Todo esto -en Estados Unidos, en Europa,
en otras partes- se vería algo amortiguado si las principales economías
retomasen impulso y recuperaran lozanía. Pero las políticas monetarias
(alucinantes) no han logrado el efecto que se pretendía, como no lo
lograron los estímulos fiscales en 2009 y 2010. En cierta forma, estas
políticas han retrasado la necesaria limpieza de las economías
sobreendeudadas de sociedades y gobiernos. El efecto político es la persistencia de un desencanto popular con las instituciones liberales.
Combatir todo esto desde la racionalidad
es muy difícil porque el populismo, desde sus orígenes, ha tenido un
fondo emocional poderoso. La decadencia de los partidos organizados y la
atomización provocada por las redes sociales en el campo del activismo y
la participación política limitan la posibilidad de respuesta de las
instituciones establecidas. El populismo tuvo siempre elementos
idealistas y confunde su origen con ideas nacionalistas.
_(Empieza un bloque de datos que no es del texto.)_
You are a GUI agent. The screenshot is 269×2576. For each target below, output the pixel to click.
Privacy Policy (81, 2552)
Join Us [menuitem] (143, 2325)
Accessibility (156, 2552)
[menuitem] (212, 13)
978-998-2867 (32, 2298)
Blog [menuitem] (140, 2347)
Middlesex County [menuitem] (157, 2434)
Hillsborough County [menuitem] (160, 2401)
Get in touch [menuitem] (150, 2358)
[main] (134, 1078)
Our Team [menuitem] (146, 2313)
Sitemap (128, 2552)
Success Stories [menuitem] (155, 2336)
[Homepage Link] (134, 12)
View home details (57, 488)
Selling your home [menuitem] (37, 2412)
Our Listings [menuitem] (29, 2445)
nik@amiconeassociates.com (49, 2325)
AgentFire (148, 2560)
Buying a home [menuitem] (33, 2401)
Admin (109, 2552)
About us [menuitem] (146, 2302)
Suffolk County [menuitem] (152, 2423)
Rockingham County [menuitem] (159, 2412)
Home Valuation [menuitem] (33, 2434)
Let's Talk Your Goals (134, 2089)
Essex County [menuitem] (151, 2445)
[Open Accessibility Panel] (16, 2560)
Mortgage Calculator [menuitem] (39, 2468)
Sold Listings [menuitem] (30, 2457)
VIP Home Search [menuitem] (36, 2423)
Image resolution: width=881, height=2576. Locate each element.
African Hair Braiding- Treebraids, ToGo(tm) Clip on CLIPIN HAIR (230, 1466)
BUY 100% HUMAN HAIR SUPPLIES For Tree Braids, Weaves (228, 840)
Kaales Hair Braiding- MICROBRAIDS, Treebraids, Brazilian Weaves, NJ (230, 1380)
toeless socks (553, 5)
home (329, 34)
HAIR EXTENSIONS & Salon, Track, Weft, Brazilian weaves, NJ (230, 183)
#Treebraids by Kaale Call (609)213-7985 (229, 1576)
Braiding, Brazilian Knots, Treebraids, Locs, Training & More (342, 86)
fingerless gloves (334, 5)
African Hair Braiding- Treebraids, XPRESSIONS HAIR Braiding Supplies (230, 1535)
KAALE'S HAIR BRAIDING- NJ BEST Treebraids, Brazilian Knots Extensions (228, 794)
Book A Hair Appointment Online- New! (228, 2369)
La idea del
“Volk” o “pueblo” nace en la Alemania del romanticismo, en el siglo 18,
con filósofos como Herder, y tiene su continuación durante el siglo 19
con figuras intelectuales como Fichte. Esta raíz nacionalista es uno de
los grandes desafíos que enfrentan quienes defienden la
globalización y el libre comercio en Estados Unidos, o la unidad de
Europa en el Viejo Continente. Oponerse al populismo se convierte en
muchos casos en oponerse a los intereses nacionales.
El populismo latinomericano también ha
jugado siempre con una cierta idea mítica de nación, algo que es de
origen europeo, desde los griegos, que añoraban la “edad de oro” pagana,
para no hablar de la tradición judeo-cristiana y el “paraíso”. En
América Latina, la idea de un hogar, una tierra, pura y prístina
ultrajada por el forastero imperialista recorre toda la historia del
populismo.
Al elemento mítico -el pasado- el populismo nacionalista suma el aspecto utópico -el futuro-, que
despierta en la gente la expectativa de llegar al lugar perfecto si se
quita del camino el obstáculo -el “orden impuesto”- que lo impide.
Cómo responder a este poderosísimo discurso y a estas emociones tribales es quizá el gran reto de la política contemporánea.